Top of ENTRIES PROVIDED

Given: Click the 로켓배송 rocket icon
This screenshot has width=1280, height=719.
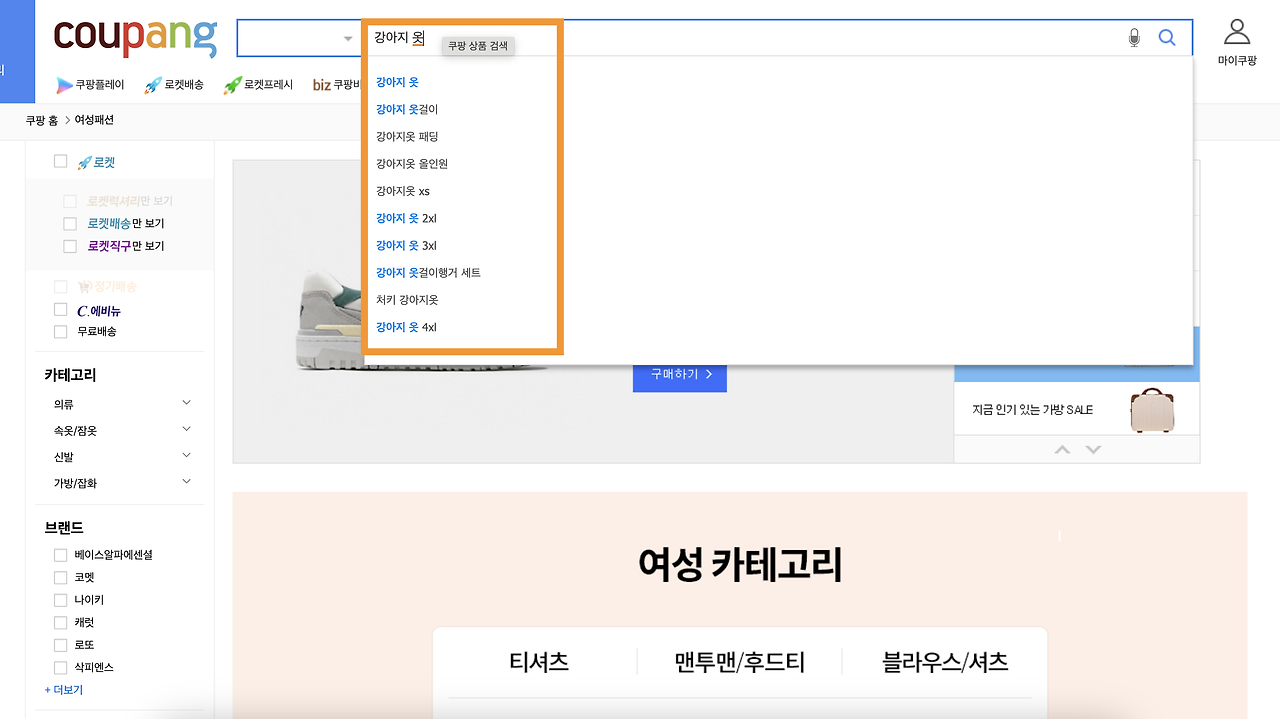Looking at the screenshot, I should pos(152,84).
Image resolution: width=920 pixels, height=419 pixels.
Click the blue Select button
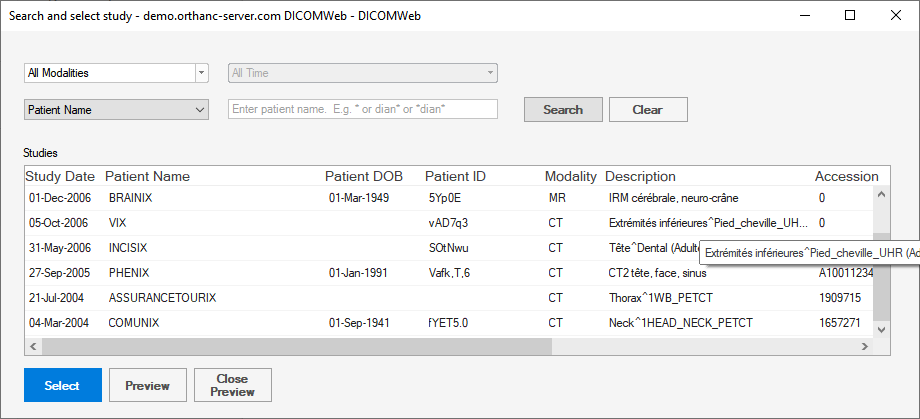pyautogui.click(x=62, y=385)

Bottom of ENTRIES PROVIDED

REQUIRED WORK
Pictures must be left out. Repeat exactly the lines from the one containing "This screenshot has width=1280, height=719." through the final line of the data.

SOLUTION TO THIS EXERCISE
This screenshot has width=1280, height=719.
Looking at the screenshot, I should pos(152,84).
Image resolution: width=920 pixels, height=419 pixels.
Click the blue Select button
pyautogui.click(x=62, y=385)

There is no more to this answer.